Saturday 9 April 2011

Part 4, in which war is not made

After Murakami and Uesugi, the two great enemies, were destroyed, and the domain of Takeda spread across the Honshu island, the clan entered an era of peace and prosperity. Clan's leaders gave up their bloodthirsty ambitions and spent their lives working for the benefit of the people, living in harmony with their neighbors and haha just kidding let's go kill some dudes.

The game isn't called Total Best Friends Forever, despite evidence to the contrary.


Peace, however, does have its benefits. You can spend time upgrading, expanding and improving your war machine without being distracted by actual war. You can also use the chance to explore territories that you're about to conquer with inconspicuous agents. Protecting your back is a good idea too. All in all, that sounds like a plan to me.

(A note about screenshots: due to two unrelated instances of me not starting Fraps before getting to the game, parts of this and especially the next post won't have appropriate images to go along with the text. Please direct any negative feelings you have about this fact towards ASUS for making graphics cards that double as frying pans and Microsoft for assuming that there may be any conceivable reason for rebooting the PC to apply some updates without direct confirmation from the user.)

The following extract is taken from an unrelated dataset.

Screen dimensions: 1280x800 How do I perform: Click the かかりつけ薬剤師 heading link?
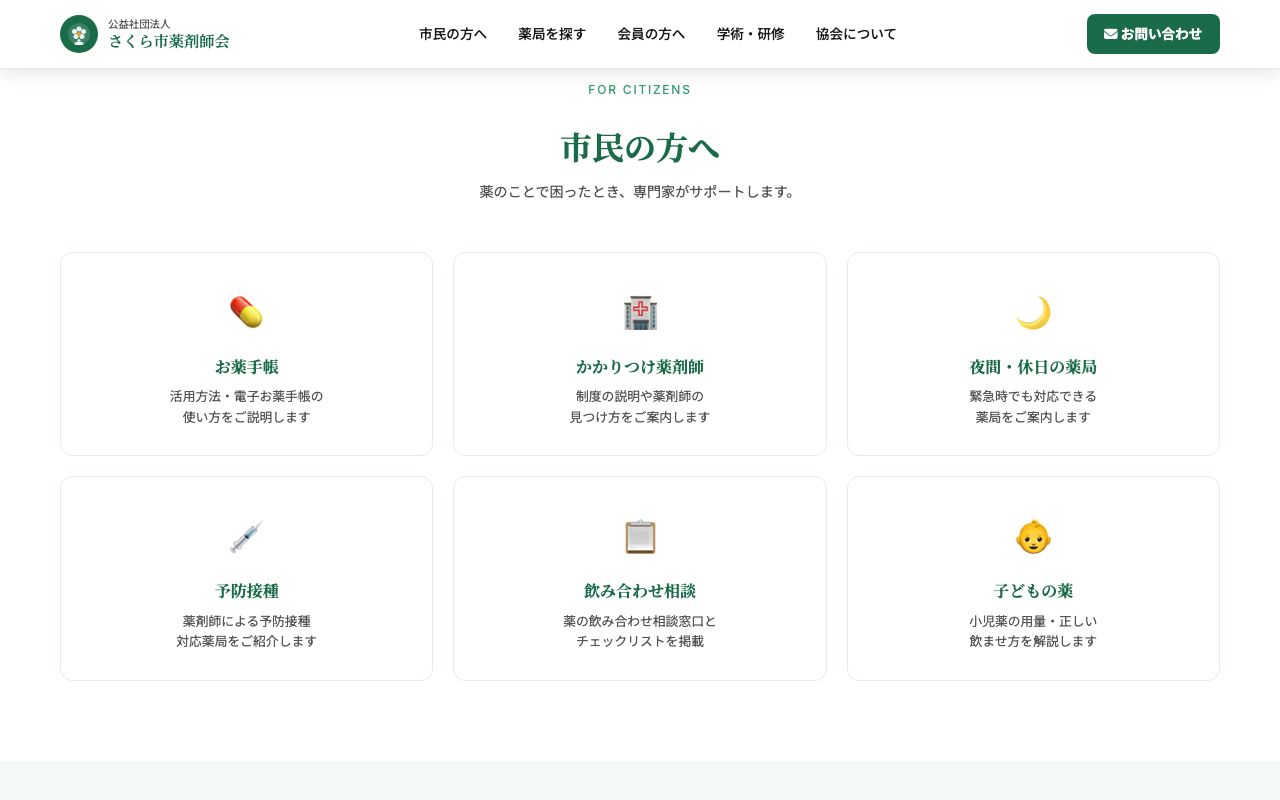[x=640, y=367]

Let's start with diplomacy. Sometime between the end of Part 3 and taking of the above screenshot, a marriage between the daughter of Date's daimyo and the heir to Takeda's throne was arranged, boosting the relationship between the two clans, which would hopefully be useful as I expand westwards. Mildly annoying some other clans that are fighting with Date was an unexpected side effect, although apparently nobody was bothered by the fact that both parties were in fact under-age.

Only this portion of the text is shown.